Title :
Reference-based person re-identification
Author :
Le An ; Kafai, Mehran ; Songfan Yang ; Bhanu, Bir
Author_Institution :
Center for Res. in Intell. Syst., Univ. of California, Riverside, Riverside, CA, USA
Abstract :
Person re-identification refers to recognizing people across non-overlapping cameras at different times and locations. Due to the variations in pose, illumination condition, background, and occlusion, person re-identification is inherently difficult. In this paper, we propose a reference-based method for across camera person re-identification. In the training, we learn a subspace in which the correlations of the reference data from different cameras are maximized using Regularized Canonical Correlation Analysis (RCCA). For re-identification, the gallery data and the probe data are projected into the RCCA subspace and the reference descriptors (RDs) of the gallery and probe are constructed by measuring the similarity between them and the reference data. The identity of the probe is determined by comparing the RD of the probe and the RDs of the gallery.

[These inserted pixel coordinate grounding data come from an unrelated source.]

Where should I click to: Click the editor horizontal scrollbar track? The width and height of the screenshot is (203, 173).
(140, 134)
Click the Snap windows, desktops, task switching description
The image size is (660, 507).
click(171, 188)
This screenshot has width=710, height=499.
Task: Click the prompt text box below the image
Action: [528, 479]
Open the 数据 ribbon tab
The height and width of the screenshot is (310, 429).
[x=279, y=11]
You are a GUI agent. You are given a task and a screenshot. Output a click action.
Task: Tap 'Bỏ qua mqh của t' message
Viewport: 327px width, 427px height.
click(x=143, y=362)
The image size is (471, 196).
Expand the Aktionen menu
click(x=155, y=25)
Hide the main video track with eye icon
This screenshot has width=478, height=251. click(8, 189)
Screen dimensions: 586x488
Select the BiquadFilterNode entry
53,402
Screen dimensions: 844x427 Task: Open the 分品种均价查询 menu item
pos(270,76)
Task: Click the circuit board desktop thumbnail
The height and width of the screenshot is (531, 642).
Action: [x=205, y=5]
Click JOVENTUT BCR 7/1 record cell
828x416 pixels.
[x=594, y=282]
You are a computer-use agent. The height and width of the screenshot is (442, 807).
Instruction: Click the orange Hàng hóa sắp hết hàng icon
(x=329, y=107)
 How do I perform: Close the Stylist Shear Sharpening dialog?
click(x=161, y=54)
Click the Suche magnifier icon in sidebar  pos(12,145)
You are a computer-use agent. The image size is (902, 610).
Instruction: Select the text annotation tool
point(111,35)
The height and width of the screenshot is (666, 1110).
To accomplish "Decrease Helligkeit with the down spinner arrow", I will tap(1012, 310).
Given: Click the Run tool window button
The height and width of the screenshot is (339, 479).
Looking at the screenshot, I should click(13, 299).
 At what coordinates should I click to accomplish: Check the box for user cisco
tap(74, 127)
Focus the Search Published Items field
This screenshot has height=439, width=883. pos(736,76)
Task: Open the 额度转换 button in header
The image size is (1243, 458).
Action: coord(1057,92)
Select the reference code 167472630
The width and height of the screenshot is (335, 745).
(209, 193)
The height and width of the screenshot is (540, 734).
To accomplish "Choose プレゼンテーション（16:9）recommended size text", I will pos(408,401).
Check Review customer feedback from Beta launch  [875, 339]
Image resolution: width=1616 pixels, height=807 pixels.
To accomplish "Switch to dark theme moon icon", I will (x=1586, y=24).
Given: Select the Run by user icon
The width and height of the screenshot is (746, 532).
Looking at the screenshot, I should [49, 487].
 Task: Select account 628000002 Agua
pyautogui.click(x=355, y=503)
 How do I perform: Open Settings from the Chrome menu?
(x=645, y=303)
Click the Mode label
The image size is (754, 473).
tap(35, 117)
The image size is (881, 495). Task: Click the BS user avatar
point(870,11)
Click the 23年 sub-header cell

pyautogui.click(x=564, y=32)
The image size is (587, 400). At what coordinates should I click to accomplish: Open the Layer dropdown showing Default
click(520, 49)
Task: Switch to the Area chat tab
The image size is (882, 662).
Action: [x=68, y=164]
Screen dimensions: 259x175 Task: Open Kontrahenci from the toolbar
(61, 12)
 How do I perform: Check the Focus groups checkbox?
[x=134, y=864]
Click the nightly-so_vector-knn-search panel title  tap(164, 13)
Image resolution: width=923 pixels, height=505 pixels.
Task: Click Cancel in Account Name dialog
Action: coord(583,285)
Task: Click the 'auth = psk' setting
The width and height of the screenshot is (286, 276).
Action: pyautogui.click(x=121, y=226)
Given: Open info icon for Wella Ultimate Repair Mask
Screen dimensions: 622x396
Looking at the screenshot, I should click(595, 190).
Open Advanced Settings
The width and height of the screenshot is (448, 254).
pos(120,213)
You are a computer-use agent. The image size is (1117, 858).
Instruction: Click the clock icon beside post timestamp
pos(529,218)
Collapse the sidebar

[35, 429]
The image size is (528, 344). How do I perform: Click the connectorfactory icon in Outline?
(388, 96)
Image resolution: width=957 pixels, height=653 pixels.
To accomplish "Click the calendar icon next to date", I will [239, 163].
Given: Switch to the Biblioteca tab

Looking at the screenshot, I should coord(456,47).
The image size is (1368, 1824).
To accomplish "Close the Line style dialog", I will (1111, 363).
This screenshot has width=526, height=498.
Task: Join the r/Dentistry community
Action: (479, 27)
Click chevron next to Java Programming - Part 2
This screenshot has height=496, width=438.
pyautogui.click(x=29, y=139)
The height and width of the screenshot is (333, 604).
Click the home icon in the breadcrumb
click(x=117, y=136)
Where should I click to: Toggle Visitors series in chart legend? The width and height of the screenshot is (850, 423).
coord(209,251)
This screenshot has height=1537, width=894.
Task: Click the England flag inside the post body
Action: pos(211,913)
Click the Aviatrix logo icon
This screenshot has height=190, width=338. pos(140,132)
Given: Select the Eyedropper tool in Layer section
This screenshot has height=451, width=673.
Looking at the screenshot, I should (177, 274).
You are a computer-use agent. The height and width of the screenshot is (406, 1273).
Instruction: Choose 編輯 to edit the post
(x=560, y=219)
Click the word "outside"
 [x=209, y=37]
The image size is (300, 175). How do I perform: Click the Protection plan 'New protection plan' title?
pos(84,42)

Experiments on benchmark dataset show that the proposed method outperforms the state-of-the-art approaches.
Keywords :
hidden feature removal; learning (artificial intelligence); object recognition; RCCA; benchmark dataset; gallery data; illumination condition; nonoverlapping cameras; occlusion; people recognition; pose variation; reference descriptors; reference-based method; reference-based person re-identification; regularized canonical correlation analysis; training; Cameras; Correlation; Feature extraction; Image color analysis; Lighting; Measurement; Probes;
Conference_Titel :
Advanced Video and Signal Based Surveillance (AVSS), 2013 10th IEEE International Conference on
Conference_Location :
Krakow
DOI :
10.1109/AVSS.2013.6636647